According to the most recent report on greenhouse gas emissions by the Ministry of Natural Resources and Environment, total emissions would reach 928 million tonnes of CO2 equivalent by 2030 and 1.5 billion tonnes by 2050 in a moderate scenario.
Việt Nam had quite a high emission intensity per GDP unit compared to other countries in the Southeast Asian region, at about 0.35 kg CO2 per US$1.
To realise the goal of becoming a high-income country in 2045 and achieving net zero emissions by 2050 as committed at COP26, Việt Nam was facing challenges in creating a low-carbon but rapidly growing economy.
It was necessary for Việt Nam to raise all resources and apply innovative solutions, among which, carbon pricing, including carbon tax and an emissions trading market, are regarded as an effective and feasible tool.
According to Vietnam Initiative for Energy Transition (VIETSE), currently, Việt Nam indirectly imposes a tax on carbon through the environmental protection tax on fossil fuel producers and importers. However, this tax rate did not really reflect the nature of carbon pricing.
International experience showed that carbon tax and an emissions trading market could be flexibly applied in tandem to optimise emissions reductions. However, the emissions trading market was becoming more and more popular because it allowed businesses to be flexible and proactive in choosing measures to comply with emissions quotas and achieve cost-effectiveness.
The carbon market was first mentioned in the Prime Minister’s Decision 1775/QĐ-TTg in 2012, then the Party’s Resolution 24-NQ/TW in 2013 and Resolution 50-NQ/CP in 2021.
Accordingly, the Vietnamese Government recognised the development of a carbon market as a must-do to respond to climate change and protect the environment.
Wolfgang Mostert, an expert in energy and climate policies, said that carbon pricing was a policy toward efficiency to achieve emissions reduction goals at the lowest cost.
The carbon market played an important role in the process, however, it would take time and require a large investment to develop and operate this market, he said.
In the current context of deepening economic integration, many countries were striving to reduce greenhouse gas emissions which became a mandatory requirement for enterprises.
Emissions reduction was not only to reduce harm to the environment but also to move towards sustainable development and meet the green standards of importing markets.
Việt Nam’s major export markets, including the EU and the US, were preparing to pilot the implementation of the Carbon Border Adjustment Mechanism (CBAM). Accordingly, technical barriers and regulations related to emissions reduction would be erected to force enterprises to follow and a carbon tax would be imposed if enterprises did not meet the requirements.
The pilot implementation was set to start in 2023 for sectors including cement, aluminium, power, steel and iron production. CBAM would officially be applied from 2026. The range of industries which must comply with CBAM would continue to expand in the future, posing significant challenges for Vietnamese export goods.
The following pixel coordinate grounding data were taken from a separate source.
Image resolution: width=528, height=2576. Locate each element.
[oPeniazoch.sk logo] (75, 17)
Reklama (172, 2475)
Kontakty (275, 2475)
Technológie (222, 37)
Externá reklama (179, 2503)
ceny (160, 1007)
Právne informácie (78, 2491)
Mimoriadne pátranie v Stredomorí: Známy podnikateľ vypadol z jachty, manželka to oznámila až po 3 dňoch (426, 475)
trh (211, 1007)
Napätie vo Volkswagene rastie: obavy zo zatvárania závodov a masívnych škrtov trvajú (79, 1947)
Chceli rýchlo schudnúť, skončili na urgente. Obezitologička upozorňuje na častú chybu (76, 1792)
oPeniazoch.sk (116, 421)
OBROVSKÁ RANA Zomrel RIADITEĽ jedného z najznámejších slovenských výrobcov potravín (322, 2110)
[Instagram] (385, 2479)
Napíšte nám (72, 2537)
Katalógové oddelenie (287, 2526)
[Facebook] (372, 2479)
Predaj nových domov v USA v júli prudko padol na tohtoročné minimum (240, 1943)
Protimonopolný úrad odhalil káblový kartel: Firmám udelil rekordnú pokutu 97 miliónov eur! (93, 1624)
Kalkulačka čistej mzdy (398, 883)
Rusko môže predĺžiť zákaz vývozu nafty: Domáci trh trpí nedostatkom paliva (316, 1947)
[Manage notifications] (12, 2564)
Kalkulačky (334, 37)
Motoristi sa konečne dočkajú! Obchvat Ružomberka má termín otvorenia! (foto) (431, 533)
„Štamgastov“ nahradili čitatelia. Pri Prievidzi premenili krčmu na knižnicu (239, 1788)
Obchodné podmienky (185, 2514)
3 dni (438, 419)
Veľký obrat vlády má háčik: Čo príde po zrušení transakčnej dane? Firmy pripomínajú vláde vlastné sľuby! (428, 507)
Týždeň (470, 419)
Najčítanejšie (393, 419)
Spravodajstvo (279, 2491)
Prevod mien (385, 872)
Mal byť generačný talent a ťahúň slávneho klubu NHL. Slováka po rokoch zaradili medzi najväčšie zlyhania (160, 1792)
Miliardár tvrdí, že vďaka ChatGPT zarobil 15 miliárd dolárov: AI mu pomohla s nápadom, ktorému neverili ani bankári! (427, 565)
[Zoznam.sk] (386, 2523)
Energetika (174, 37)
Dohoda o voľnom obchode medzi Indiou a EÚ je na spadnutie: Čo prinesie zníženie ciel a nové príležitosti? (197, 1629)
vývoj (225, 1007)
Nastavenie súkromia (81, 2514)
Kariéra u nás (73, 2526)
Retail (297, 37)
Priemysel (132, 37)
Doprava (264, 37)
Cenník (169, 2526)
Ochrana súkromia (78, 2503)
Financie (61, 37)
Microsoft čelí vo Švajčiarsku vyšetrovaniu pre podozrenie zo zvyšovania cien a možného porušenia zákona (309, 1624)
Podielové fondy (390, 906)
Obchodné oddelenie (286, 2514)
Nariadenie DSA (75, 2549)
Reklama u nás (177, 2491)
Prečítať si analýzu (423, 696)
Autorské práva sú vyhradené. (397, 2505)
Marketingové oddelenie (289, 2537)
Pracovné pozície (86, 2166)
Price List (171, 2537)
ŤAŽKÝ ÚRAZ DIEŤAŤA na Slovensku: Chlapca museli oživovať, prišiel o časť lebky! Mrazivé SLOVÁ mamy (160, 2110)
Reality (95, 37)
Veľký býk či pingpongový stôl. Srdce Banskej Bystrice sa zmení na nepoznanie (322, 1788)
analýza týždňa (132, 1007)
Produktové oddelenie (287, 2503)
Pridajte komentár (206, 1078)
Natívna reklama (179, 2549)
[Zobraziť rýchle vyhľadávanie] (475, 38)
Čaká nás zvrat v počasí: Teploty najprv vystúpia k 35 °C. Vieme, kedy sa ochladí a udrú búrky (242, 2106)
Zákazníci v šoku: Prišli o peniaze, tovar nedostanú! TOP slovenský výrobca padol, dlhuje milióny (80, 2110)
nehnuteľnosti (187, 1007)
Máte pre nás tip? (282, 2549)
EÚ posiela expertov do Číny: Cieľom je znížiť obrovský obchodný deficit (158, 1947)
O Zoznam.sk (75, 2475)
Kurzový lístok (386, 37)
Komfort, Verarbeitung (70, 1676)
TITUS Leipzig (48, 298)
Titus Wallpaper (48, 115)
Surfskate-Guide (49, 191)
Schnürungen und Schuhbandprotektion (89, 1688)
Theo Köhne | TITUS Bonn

However, the operation of a carbon market would also create an advantage for Việt Nam’s domestically produced goods to increase competitiveness.
Trương An Hà, an export from VIETSE, said that the development and operation of a domestic carbon market would help Việt Nam to take opportunities arising from carbon emissions efficiently, increase adaptability to international carbon pricing mechanisms and enhance the competitiveness of Vietnamese products.
Moreover, a carbon market was also a mechanism to create resources for the development and application of low-emission technologies toward a carbon-neutral economy, she said.
Experts said that it was necessary to develop a clear sanction mechanism for entities which did not comply with their given quotas. Emissions quotas should be set in a harmonious way between emission reduction targets and economic development goals and encourage enterprises to apply emission reduction technologies.
Emissions trading should be piloted first in sectors which were easy to measure such as electricity, industry and buildings before expanding to others, together with a clear mechanism for using revenue from the carbon market to ensure efficiency in promoting low-emission technologies.